The boy began yelling during class after he was asked to share his crayons, police said. The 7-year-old then began chasing students and stabbed a classmate in the back, causing a puncture mark.

The boy also stabbed three other children, causing red marks, authorities said.

There's no question this kid needs a good whuppin', but isn't it overkill to charge him with a felony?

The AP also reports that "a Pennsylvania school suspended an 11-year-old girl for drawing two teachers with arrows through their heads." The folks who run Mellon Middle School in Mount Lebanon, Pa., called the drawing a "death threat."

Federal judge Katharine S. Hayden of Newark, N.J., has thrown out a lawsuit "filed by the parents of a kindergartner who was suspended for playing cops and robbers at school," according to another AP report. "Scot and Cassandra Garrick sued the Sayreville school district in June 2000 after their 6-year-old son and three classmates were disciplined for playing the game and pointing their fingers as guns."

And in Summerfield, N.C., Billy Taylor, a sophomore at Northwest High, was given a writing assignment: an essay "about indifference as a social conflict"--whatever that means. Taylor didn't know either, the Greensboro News and Record reports, and the proctor wouldn't help, so Taylor just wrote an essay criticizing the topic. School officials reviewed the essay and suspended him for one day, even though it was a statewide test and "the state's code of ethics on testing says school employees may not look at test questions or answers before or after exams." They slapped Taylor with a one-day suspension, then revoked it the morning it began.

Victims of Vegetarians
ABC News's Lee Dye reports on Steven Davis, an Oregon State University animal science scholar who argues that animals are killed to produce food--even vegetarian food:

Nobody's hands are free from the blood of other animals, not even vegetarians, [Davis] concluded. Millions of animals are killed every year, Davis says, to prepare land for growing crops, "like corn, soybean, wheat and barley, the staples of a vegan diet."

The animals in this case are mice and moles and rabbits and other creatures that are run over by tractors, or lose their habitat to make way for farming, so they are not as "visible" as cattle, he says.

And that, Davis says, gives rise to a fundamental question: "What is it that makes it OK to kill animals of the field so that we can eat [vegetables or fruits] but not pigs or chickens or cows?"

Remember that the next time you tuck into a tofu salad.

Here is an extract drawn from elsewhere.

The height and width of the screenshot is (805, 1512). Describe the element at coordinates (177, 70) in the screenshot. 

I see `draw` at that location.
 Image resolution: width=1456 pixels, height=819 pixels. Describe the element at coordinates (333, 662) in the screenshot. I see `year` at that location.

But Do They Know Where Scotch Comes From?
The BBC reports on a survey of eight- and nine-year-olds in Scottish cities, which found 70% of them thought cotton comes from sheep, more than half think oranges are grown in Scotland, and 30% don't know that eggs come from chickens.

Yankee Ingenuity
"By implanting electrodes in rats' brains, scientists have created remote-controlled rodents they can command to turn left or right, climb trees and navigate piles of rubble--and maybe someday, with the rats outfitted with tiny video cameras, use to search for disaster survivors," CNN reports.

Patently Silly
On April 21, 1998, William A. Fraser was awarded U.S. Patent No. 5,741,336 for "a system for securing a hairpiece to a defined portion of a person's scalp." Just one hitch: In order to keep your wig on, you have to have magnets surgically implanted in your scalp. Who says a bald head can't be attractive?